Ovsyannikova foi detida e já está em liberdade, com uma multa menor. Mas arrisca-se a uma pesada pena de prisão. E, quando os holofotes estiverem longe dela, à perseguição mais informal. Desde o início da guerra, quase 15 mil pessoas, incluindo crianças e idosos, foram detidas por participarem nos protestos. Mais de vinte meios de comunicação foram bloqueados pelo regulador ou optaram por encerrar. O Facebook e o Instagram também foram banidos (tratarei disso noutro texto, onde incluirei os nossos próprios abusos).

Pesará, para este gesto destemido de Ovsyannikova, o facto do seu pai ser ucraniano (a mãe é russa). Como temos observado, a comoção dos europeus com esta guerra distingue-se radicalmente da total indiferença que a maioria mostrou com outras em que os seus governos até participaram como invasores e agressores. Também nelas morriam pessoas concretas, com nomes e rostos e filhos, vítimas de crimes concretos. As guerras não são assim tão diferentes umas das outras. Mas a proximidade oferece sensibilidade.

A vergonha de Ovsyannikova será acompanhada pelo dedo acusador de alguns que, tendo nascido em democracia, nunca conheceram o medo e acham que a coragem de agora não apaga o “colaboracionismo” anterior. Nunca tiveram esse medo como normalidade. Nem sequer a ideia de que não há escolha. Muitos experimentam isso na sua vida profissional, com muito menos risco, e respondem para si mesmos – “são as ordens que tenho”, “não sou eu que faço as regras”, “as coisas são como são”, “tenho filhos para alimentar”. Mas não conseguem imaginar o que seja isso como como regra social, política e cultural estável, imposta por um ditador.

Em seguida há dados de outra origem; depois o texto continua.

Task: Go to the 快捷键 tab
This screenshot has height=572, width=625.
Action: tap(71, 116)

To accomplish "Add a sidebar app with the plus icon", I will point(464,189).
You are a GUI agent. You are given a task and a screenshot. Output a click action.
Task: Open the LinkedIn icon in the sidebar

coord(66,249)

Como explicou Hannah Arendt, olhando para alguém com crimes muitíssimo mais sinistros do que os duma produtora e jornalista televisiva, as tiranias não se fazem de monstros, fazem-se de burocratas que se limitam a cumprir, com zelo, as ordens que recebem, alienados de qualquer noção do bem ou do mal. Na realidade, isso até acontece fora das tiranias. Aquilo o gesto de Marina Ovsyannikova não é de arrependimento, como ela própria o descreveu. É de emancipação. É verdade que as pessoas politicamente conscientes nos devem sempre merecer mais respeito, porque nunca desistiram. Mas é quando as outras se libertam das amarras da opressão que determinam o seu dia a dia que as ditaduras podem cair. E é quando pessoas com poder no regime passam por este processo – porque se apercebem da injustiça ou por oportunismo – que os ditadores tremem. Porque se desfaz a obediência burocrática que os sustém.

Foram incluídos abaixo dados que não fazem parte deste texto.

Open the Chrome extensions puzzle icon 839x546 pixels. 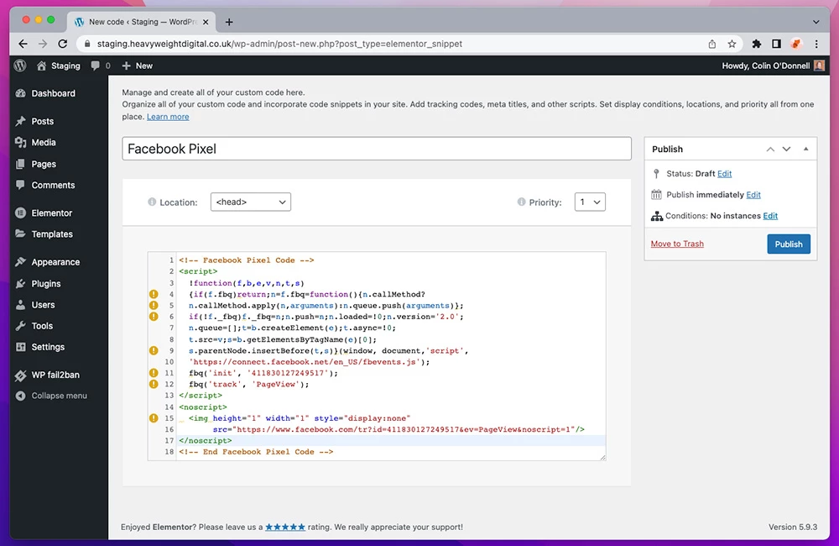(756, 44)
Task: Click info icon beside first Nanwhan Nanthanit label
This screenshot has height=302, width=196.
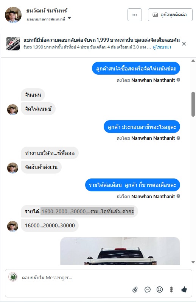Action: pyautogui.click(x=178, y=80)
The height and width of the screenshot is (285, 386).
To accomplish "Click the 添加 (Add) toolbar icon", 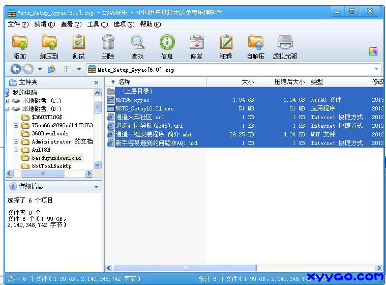I will click(x=20, y=43).
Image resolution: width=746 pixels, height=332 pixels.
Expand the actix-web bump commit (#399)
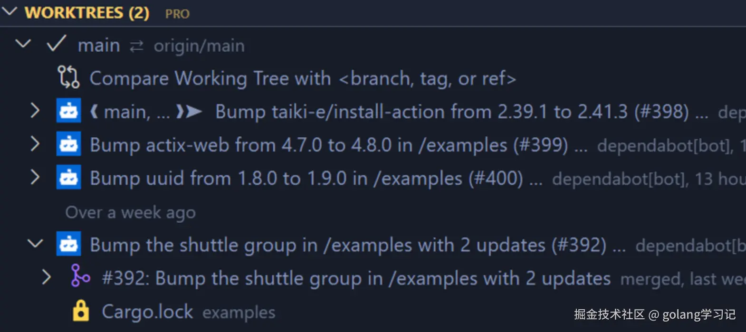coord(35,144)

Por mais injusto que seja, foi Humberto Delgado, vindo convictamente de dentro do regime, e não o PCP, quem mais fez tremer as fundações do salazarismo. Foram os oficiais que faziam a guerra colonial que deram o golpe letal ao Estado Novo. Claro que para alguns acordarem da “zoombificação” de que Marina Ovsyannikova fala é preciso que outros, com uma coragem constante e politicamente consciente, aguentem a resistência nos seus tempos mais solitários. Mas é quando a consciência moral dos insossos funcionários das ditaduras acorda que tudo pode mudar. “Não nos podem prender a todos”, disse Marina. Essa é a certeza de que a maioria precisa para se revoltar. Começa sempre pela coragem de poucos, que vão à frente.»